• [WORK REQUIRED]: Could you write out the records again, from the line with "This screenshot has" up to and including the line with "[1048, 237]", requests included, with every coordinate in the answers offset by 7? Leave the pictures out.

• [MATERIAL SUPPLIED]:
##############################

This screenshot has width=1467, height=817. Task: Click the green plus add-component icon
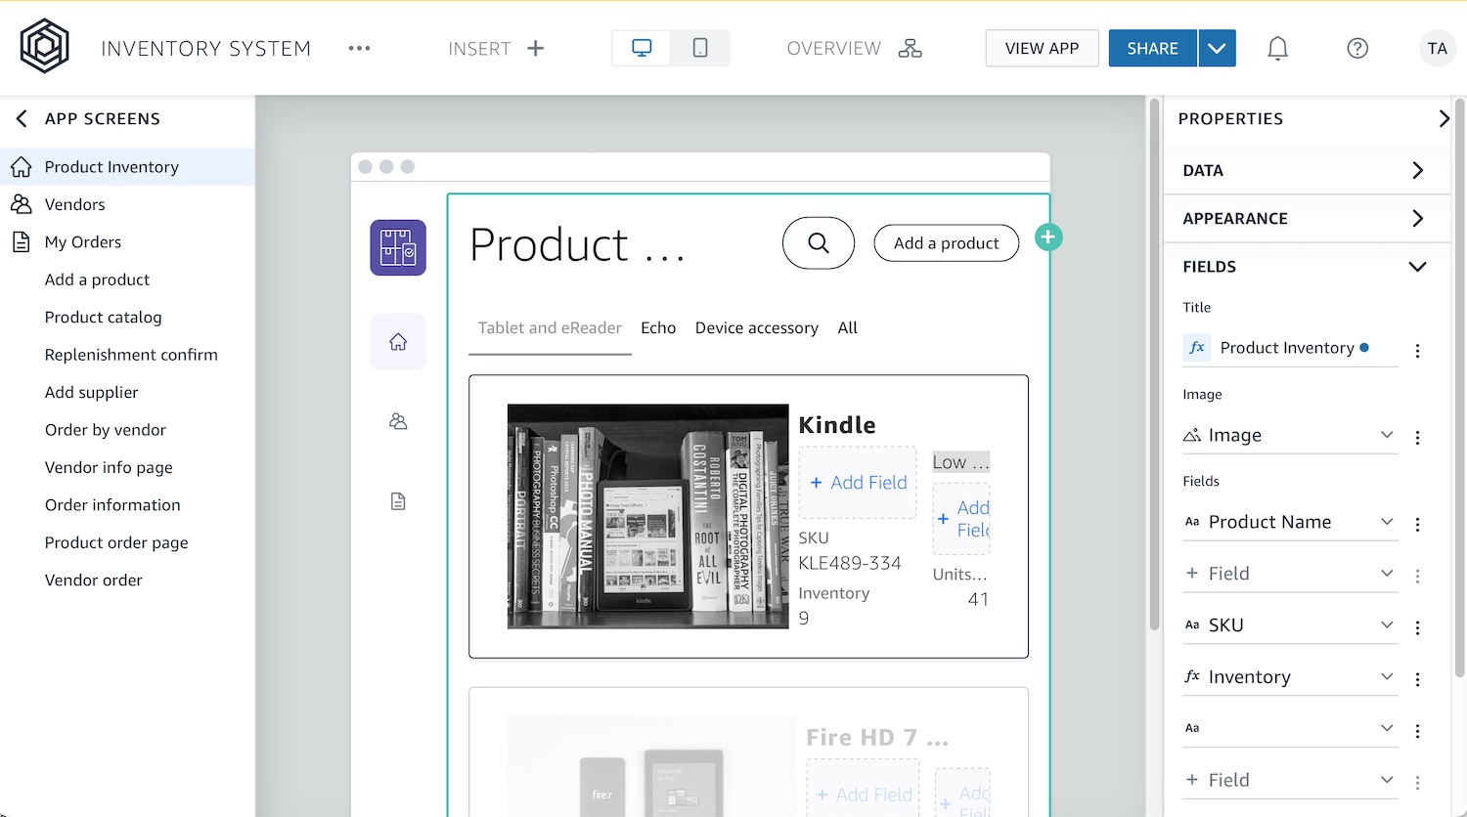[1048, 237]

##############################

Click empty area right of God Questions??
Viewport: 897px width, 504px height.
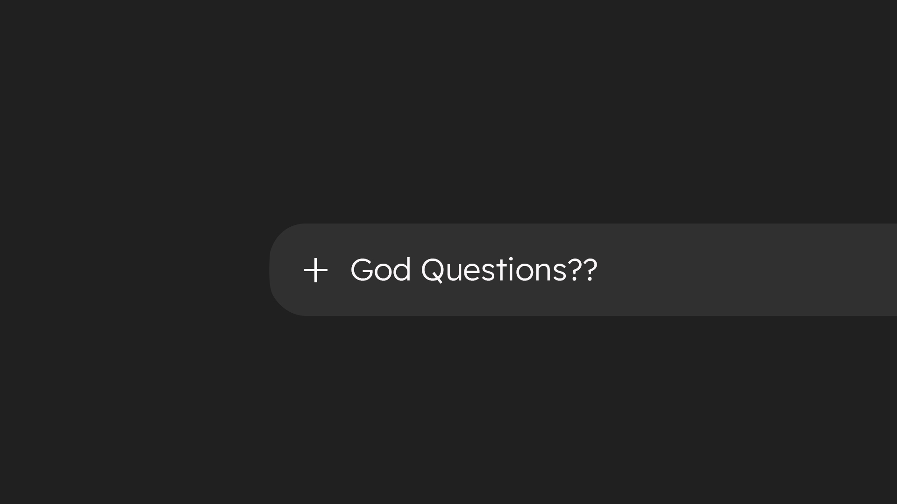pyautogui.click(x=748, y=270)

##############################

• [WRITTEN REPLY]:
This screenshot has width=1467, height=817. Task: Click the green plus add-component icon
[1055, 244]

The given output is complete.